AIM OF THE TASK:
Continue the guide to CRM and ERP software from the point where it stops.

EXTRACTED TEXT:
* START *
CRM and ERP – the same or different? We know that distinguishing business management software can be confusing, with a raft of terminology to describe different platforms and capabilities.
That’s why we’ve put together this essential guide to CRM and ERP software. Covering what these systems are, what they do and the benefits they offer, our resource can help you determine the key differences between the technology – so you can determine which one is the right fit for your business needs.
Use the links below to navigate or read on below for the complete guide.
- What is ERP Software?
- What Are the Benefits of ERP?
- How is ERP Software Used?
- What is CRM Software?
- What Are the Benefits of CRM?
- How is CRM Software Used?
- The Key Differences Between CRM and ERP Software
- Can You Integrate CRM and ERP?
Enterprise resource planning (ERP) software is a business management solution that improves the efficiency of operational functions by automating processes and unifying data across an organisation. Through a shared database, it combines the key functions of a business, including finance, inventory management, procurement, accounts and logistics, facilitating enhanced reporting and data-backed decision-making.
Emerging from material requirements planning (MRP), modern ERP software seeks to unify all areas of an organisation. By leveraging a central data source, such systems better connect teams and departments across a business, simplifying day-to-day processes, freeing up resources and improving efficiency.
Modern ERP software offers a wealth of benefits to businesses in all sectors, and particularly those that rely on a complex supply chain and efficient inventory management. In unifying business functions through a single shared database, ERP offers the following advantages:
- Standardised workflows – a centralised database and intuitive interfaces mean businesses can standardise workflows and processes across their organisation, for greater efficiency and control. This also allows for enhanced collaboration and inter-departmental cooperation, driving new leads and growth.
- Efficient supply chain management – with a huge range of inventory tracking and stock management functions and applications, an ERP system makes light work of supply chain management. Take control of your inventory with real-time monitoring and enhanced tracking capabilities from the point of order to the point of delivery.
- Enhanced reporting – improved reporting is one of the main plus points of ERP technology. Supported by a shared, unified database, individuals from multiple business functions can access data with ease, while the system also offers a range of automation features to make the process simpler and less time-consuming.
- Business intelligence and analytics – with reporting comes analysis, and the nature of a unified ERP software database means that employees can investigate data on a granular level, extracting powerful insights which support data-backed decision-making.
* END *
DATA PROVIDED:
* START *
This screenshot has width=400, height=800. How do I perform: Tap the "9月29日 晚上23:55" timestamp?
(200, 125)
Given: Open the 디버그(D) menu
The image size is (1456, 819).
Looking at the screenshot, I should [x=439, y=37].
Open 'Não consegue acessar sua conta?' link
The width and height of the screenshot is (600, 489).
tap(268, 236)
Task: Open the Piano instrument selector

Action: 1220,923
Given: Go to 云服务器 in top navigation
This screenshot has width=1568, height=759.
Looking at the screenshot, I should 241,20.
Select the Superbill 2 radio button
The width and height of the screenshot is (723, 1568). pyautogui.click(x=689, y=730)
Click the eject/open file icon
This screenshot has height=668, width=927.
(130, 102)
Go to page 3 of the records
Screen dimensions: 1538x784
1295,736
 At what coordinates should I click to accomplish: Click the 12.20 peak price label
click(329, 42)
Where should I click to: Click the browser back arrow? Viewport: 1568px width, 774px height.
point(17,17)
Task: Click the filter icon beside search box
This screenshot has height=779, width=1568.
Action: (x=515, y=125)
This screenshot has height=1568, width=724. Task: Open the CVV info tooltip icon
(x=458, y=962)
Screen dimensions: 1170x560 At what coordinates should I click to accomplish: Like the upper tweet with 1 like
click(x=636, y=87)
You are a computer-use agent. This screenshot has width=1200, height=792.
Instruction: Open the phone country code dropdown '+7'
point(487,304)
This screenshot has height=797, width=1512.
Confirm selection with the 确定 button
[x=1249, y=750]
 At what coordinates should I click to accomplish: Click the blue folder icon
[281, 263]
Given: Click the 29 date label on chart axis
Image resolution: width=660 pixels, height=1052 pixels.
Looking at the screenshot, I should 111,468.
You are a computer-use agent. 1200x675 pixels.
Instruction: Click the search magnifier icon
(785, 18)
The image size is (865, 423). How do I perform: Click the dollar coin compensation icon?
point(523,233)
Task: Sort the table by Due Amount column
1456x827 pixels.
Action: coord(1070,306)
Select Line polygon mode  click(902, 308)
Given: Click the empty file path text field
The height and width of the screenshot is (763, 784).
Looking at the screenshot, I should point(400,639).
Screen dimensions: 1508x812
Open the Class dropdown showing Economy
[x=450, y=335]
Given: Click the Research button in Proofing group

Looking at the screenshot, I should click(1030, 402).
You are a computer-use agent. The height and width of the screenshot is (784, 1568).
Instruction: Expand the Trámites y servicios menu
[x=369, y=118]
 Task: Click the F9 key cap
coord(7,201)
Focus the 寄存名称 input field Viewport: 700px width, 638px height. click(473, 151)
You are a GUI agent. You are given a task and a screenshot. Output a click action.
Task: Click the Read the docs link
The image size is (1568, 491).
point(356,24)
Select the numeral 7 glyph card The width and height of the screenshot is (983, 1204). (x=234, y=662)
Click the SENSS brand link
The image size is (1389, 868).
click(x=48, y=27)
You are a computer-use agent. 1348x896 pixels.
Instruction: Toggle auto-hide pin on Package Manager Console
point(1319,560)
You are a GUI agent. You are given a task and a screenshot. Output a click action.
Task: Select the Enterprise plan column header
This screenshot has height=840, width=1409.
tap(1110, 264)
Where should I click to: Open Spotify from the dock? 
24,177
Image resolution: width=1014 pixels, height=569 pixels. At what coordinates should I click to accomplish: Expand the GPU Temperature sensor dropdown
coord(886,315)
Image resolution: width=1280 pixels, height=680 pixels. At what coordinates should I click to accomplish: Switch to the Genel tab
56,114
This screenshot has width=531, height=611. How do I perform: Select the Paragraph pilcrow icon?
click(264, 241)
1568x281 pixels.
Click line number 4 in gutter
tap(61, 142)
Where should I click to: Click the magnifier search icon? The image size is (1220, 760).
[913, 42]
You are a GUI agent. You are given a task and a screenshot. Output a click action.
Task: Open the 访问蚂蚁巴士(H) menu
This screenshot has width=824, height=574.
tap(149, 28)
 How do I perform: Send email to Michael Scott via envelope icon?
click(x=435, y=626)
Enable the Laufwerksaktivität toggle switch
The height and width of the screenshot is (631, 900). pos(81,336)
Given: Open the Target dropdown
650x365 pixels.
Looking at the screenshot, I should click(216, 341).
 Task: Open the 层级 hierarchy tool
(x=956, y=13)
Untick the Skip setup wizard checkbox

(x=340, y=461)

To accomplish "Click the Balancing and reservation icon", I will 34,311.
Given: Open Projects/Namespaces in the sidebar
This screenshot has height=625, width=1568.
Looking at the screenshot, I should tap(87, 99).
* END *
SOLVED EXERCISE:
- Reduced financial close times – the primary goal of finance personnel is to ‘close’ the books with minimal delay, a task that typically requires extensive data entry. ERP software automates much of the work involved, freeing up resources and supporting faster more efficient financial closing.
- Improved auditing – businesses that deploy ERP software can choose which employees have access to the software. This supports improved system auditing and enhances the security of internal systems and data.
- Controlled software budgeting – with two or more business functions sharing the same database, interfaces and controls, this enables greater control over software spend – making day-to-day budgeting simpler.
- Customisation and add-ons – modern ERP systems are highly customisable and are designed to enable unique ways of working to be accommodated in the software. They also offer additional functionality in the form of optional modules and integration with 3rd party ‘best of breed’ application add-ons to extend the functionality of the software as and when needed. This ensures complete scalability and future-proofing.
So, when might you use an ERP system as opposed to other business management platforms? Suffice to say, the software can be leveraged for a variety of day-to-day applications, automating time-consuming tasks, removing bottlenecks and streamlining operational workflows.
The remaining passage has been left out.